2021-07-09 06:54:30 | 音楽室5号

 


第22章
(裏のパワーの外側の庭先で猫が死んでいた)



少女

『もう三十年も昔の話です。

 一人の少女が旅に出ました。

 夕陽の中、土の道を自分の足が踏む音に耳を澄ませて歩きました。

 海の彼方で太陽が焦げていました。

 草が動いていました。


 少女は以前に親しかった人々、親しくなかった人々、過去の生活の中で行ったり来たり蠢く人々を忘れようとしていました。

 しかし時々、涙がそうさせまいとする事もありました。

 出てきた時のままのブルージーンと白いシャツで小さな緑色のリュックをかついで、なるべく人気のないところを歩き、食べ物は小さな村や町のマーケットで得、殆ど野宿をして旅を続けました。

 お金は盗んだのが百万円ありました。

 ある夕暮れ、市道から遠く離れた畑の農具入れの小屋の中、くもの巣の下で少女は死にました。

 少女が歩いた道、眠った畑も、今はすっかり近代化が進み、車両通行の多いアスファルト道路になり、当時の面影はありません。

 もう三十年も昔の話です。

 私は少女の旅の途中、三回会い、短い話をしました。

 とても素直で天使のような女の子でした。


“土の表面に私の影が漂います。夕焼けがまた始まります。とてもステキ。”


 最後にこう言って少女は大きな樹の青い影の中へ緑色のリュックを元気よくかついで消えていきました。

 彼女の絵を一枚、私は持っています。

 彼女が旅で出会った絵描きの老人の作品で、彼女は私にそれをくれました。

 今でも大事にその絵はよく見える場所に飾ってあります。

 ごく平凡な絵です。

 陽差しの中、少女が、お花畑に立って何となく悲しそうに笑っています。

 私が死んだら、もう誰も少女の旅の事なんか憶えていないでしょう。

 もう三十年も前の事なのだから。

 絵だって私が死んでしまったら、売られるか、焼かれるか、無い事が全てです。

 私の家はその頃、東京の山の手の高級住宅地にありました。

 父も母も元気で金の奴もかなりあったようでした。

 私は大学生で人と話をしない青白い死人のような青年で、父の会社の人達や親類の人達の目は私の事をいつも情けなさそうに見るか、不満と怒りのようなものまでちらつかせていました。

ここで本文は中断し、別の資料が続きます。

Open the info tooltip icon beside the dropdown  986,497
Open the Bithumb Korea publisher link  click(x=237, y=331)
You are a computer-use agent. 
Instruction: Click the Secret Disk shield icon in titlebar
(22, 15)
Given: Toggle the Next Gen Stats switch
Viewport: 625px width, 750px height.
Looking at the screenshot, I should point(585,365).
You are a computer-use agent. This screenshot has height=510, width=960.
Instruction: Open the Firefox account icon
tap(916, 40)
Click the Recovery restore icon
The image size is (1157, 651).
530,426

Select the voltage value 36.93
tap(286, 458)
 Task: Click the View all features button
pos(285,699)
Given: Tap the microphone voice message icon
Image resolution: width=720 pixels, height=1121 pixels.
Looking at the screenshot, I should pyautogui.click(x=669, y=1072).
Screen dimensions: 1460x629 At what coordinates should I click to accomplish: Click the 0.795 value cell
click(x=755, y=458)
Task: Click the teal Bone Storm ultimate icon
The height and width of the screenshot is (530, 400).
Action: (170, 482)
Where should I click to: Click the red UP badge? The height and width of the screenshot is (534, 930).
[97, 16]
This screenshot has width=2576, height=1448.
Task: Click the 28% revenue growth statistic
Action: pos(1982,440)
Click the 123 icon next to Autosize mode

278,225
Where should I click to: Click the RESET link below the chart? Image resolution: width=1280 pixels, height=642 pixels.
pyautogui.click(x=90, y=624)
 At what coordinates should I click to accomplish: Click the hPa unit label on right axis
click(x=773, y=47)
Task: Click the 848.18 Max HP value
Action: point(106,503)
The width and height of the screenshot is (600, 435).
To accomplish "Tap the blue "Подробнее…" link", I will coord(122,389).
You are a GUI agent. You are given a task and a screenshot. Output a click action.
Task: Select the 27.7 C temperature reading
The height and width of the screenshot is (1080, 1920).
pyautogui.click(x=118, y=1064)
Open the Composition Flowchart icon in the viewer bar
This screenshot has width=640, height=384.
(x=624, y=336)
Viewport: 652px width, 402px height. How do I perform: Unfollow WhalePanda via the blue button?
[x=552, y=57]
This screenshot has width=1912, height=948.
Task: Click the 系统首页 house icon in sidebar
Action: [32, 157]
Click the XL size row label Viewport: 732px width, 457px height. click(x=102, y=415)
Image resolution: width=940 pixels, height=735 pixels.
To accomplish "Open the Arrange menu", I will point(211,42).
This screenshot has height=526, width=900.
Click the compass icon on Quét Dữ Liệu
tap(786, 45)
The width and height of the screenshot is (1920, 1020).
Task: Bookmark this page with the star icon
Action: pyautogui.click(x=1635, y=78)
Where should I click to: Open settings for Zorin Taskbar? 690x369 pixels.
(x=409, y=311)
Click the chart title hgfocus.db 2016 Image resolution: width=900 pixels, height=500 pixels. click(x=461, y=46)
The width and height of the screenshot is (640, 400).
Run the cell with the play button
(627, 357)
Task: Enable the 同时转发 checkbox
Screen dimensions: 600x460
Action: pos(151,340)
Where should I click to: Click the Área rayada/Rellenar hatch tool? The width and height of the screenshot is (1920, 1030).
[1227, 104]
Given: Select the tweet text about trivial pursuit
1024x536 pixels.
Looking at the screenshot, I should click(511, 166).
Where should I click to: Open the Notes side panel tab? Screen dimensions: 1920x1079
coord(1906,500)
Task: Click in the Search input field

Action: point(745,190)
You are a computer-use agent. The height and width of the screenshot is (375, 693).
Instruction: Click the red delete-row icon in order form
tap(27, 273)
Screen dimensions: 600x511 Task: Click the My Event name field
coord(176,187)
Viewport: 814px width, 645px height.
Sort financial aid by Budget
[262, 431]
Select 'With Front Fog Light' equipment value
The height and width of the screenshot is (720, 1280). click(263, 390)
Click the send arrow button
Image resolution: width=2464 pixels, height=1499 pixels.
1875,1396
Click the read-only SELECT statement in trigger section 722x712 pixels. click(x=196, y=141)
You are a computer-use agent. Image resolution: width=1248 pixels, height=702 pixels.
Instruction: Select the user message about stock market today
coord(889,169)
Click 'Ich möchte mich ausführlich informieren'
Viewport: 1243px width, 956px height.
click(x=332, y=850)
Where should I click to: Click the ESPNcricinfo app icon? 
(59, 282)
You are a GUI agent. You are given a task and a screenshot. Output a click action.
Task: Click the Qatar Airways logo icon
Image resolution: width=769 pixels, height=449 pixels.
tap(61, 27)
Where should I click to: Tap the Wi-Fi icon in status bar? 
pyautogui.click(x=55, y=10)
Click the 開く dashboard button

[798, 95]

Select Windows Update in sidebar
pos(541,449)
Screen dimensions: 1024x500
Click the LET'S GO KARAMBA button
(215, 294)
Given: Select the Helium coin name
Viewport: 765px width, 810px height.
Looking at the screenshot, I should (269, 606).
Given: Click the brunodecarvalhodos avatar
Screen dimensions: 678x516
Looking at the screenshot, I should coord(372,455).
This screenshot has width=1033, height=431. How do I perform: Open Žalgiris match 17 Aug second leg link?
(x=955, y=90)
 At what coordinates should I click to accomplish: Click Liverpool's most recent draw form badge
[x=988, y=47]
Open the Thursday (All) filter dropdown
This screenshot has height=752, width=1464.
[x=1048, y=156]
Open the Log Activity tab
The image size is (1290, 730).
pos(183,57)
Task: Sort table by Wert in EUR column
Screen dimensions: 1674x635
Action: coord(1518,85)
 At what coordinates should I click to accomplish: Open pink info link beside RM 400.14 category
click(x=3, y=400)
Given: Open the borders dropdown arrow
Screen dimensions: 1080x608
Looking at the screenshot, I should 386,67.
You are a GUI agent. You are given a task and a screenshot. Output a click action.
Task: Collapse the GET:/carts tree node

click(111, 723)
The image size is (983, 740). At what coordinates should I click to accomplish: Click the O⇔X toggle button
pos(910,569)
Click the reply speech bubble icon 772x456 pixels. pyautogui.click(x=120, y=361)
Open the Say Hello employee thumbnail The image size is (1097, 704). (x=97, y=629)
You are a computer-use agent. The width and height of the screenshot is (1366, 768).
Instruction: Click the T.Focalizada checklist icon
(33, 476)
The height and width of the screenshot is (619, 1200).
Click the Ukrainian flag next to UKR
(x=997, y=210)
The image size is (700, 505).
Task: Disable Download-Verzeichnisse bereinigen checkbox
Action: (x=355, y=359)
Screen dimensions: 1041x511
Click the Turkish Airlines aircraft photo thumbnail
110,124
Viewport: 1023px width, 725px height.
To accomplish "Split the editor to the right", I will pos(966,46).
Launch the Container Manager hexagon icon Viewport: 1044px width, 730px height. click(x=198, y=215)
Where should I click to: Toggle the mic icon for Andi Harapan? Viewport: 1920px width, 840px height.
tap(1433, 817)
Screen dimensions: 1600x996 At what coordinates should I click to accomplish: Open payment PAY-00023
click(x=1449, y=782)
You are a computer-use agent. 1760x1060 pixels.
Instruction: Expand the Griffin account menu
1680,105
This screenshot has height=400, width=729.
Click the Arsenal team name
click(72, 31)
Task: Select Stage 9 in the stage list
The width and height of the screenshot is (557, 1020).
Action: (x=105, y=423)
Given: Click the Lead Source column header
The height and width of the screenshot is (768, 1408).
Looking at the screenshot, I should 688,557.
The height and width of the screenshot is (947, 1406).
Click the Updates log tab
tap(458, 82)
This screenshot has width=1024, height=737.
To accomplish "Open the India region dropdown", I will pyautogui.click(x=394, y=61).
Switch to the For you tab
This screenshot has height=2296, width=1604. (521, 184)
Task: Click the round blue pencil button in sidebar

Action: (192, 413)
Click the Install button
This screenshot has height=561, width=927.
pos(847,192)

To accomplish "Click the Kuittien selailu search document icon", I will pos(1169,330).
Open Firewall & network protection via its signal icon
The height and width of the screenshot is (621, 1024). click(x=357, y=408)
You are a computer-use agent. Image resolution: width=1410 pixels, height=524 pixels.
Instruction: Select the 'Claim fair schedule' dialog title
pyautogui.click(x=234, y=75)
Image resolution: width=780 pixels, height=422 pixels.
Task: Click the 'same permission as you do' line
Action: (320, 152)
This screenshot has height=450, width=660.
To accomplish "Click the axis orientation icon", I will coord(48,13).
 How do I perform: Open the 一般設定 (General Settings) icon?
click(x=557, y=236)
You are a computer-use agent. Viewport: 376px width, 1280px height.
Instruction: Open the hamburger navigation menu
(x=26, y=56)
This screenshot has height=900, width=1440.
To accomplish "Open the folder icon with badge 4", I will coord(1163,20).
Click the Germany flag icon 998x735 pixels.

 私は大学四年の時、親や親戚たちに貰って貯めておいた預金がかなりありましたので、それを資金に家出をしました。

 他人とは殆ど口を利きたくありませんでした。

 食料と水をたくさん買って、あまり人の来ない野原(そこからは海がよく見えました)にテントを張って長い間、住み着いておりました。

 毎日、私は昼下がりの長い影を引きずって断崖の下の誰も来ない綺麗な砂浜へ縄梯子で降りてゆき、読書をしました。

 少女は三度、そこへ私に会いにやってきたのです。

 少女とは誰とも話した事のないジュリアン・グリーンの小説について語り合いました。

 少女は実に真剣でした。

 少女の瞳は透んでいて、時にはピンク・ゴールドに輝いて見えました。

 もう過ぎ去って時の風に削られた私だけの遙かな思い出になった少女の事。

 今、思い出す昔の幻影。

 夏が始まりかけた頃、私は少女の死を知りました。

 蝉がうるさくて腹が立ちました。

 まるで少女の死は蝉たちが、うるさく鳴くからのような気がしました。』




 旅人の話は、それで終わりました。

 彼は大きな欠伸をして、そのままの姿勢で市長さんの後頭部をガツンと殴りつけまして、その拍子に市長さんの点の様な口から威厳のこもった判決が飛び出しました。